The Health Activist’s Writers Month Challenge – Day 30 Recap

Apr30

You made it! 30 posts in 30 days! Today, write a recap of your experience. What was your favorite prompt? Least favorite? What have you learned?

And another writers challenge comes to an end. Somehow this one was a little easier to write for then the last one I did. But, 30 posts in 30 days. Really makes me think of burnout. Not the pit of despair that I talked about on day 20, but writers burn out. It isn’t easy to come up with 30 posts so fast. I was given the topics which help but just trying to think of what to write puts a toll on the mind. After this I need to take another break.

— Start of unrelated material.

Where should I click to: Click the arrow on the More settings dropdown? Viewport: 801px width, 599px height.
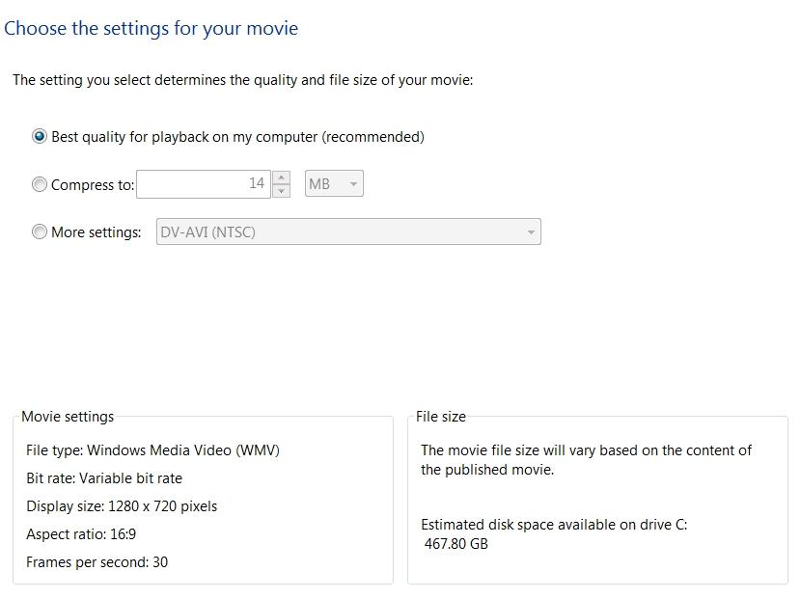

Looking back over the post I see I had some pretty decent ones. I think my favorite one, and it wasn’t the longest or the best written, was Day 5 Aspiration. The more I talk about what I want to do in the future the more excited I become. Just the other night I was talking to some friends about my dream and they really got me excited over it. It feels good to have something to strive for in life.

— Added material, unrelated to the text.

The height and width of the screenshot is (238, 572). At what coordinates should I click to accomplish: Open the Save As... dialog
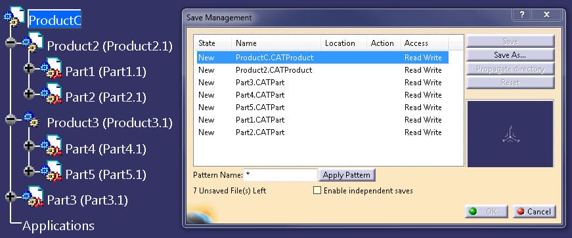pyautogui.click(x=510, y=55)
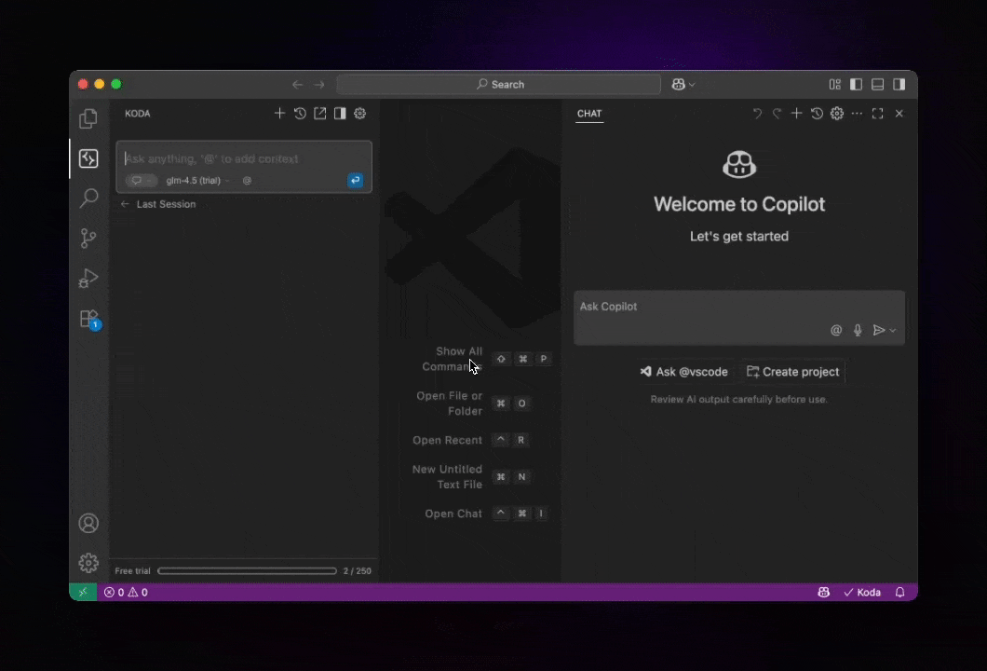Start new Copilot chat with plus icon

pos(796,114)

Now, for my least favorite..well this is a hard one. I think my least favorite was Day 25 Learning. It isn’t that I didn’t like the post. It is my least favorite because it is the first time my post caused a controversy. I got a lot of messages about this one and about what ME is. I kind of jumped the gun when I wrote the post and didn’t do the research first. But, as a writer not everyone will like what you have to say and will let you know that. So I guess that post helped bring me up in status. I feel I am in the Big Leagues now.

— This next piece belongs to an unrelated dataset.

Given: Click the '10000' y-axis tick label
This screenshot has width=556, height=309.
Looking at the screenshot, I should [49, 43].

As for what have I learned…well I did learn about a new disease (ME). I literally learned from my mistake. I also learned humility and how to accept that I did something wrong and admit to it. After all, I am human and we all make mistakes.

So, as the challenge ends so does this post. Spring is in the air and I will probably be stepping away from the computer for a bit to enjoy the season. But don’t despare. There is a lot going on in my life and I know I will have more to talk about soon. So until then, go out, enjoy the day….and see you soon.

The Health Activist’s Writers Month Challenge – Day 29 – Congratulations

Apr29

We all know Health Activists are awesome. Share three things you love about yourself, things you’re great at, or just want to share. Don’t undercut or signpost!

This is a hard post for me to write. I don’t like to praise myself and tote my achievements. I am a quiet person and keep a lot to myself. But for this, I will try to open up a little more and bring you more into my world.

1. One thing I am great at…or I like to think I am…is cooking. I took culinary arts in college and have a degree in cooking as well as management. I may not be the best but I think I can handle my own in a kitchen. Sometimes I have trouble thinking of dishes to make, but I can definitely take a recipe and make it my own.

2. One thing I love about myself is how I have been able to open up so much. Growing up I kept a lot of things to myself. I was a very closed off person. No one really knew what was going on in my head. This blog has really helped me to open up. What has really opened the flood gates to my emotions is my IBD community. Everyone I have met, whether it is in real life or on the internet, have been non-judgemental and always have an ear for me. This in turn has helped me to do the same for everyone else. I am so happy to have found my community as you have all helped me grow.

3. One thing I want to share is that even though I have grown I still want to be a better person. I want to do more to help. Throughout the years I have always felt something was missing from my life and now I know what it is. Helping others is so rewarding spiritually. One thing I still want to do is start a charity but I need a lot of help with that. The one thing I need before I move forward is a board of directors. Once I get that, I plan on moving on it. I have tons of ideas…just need the help.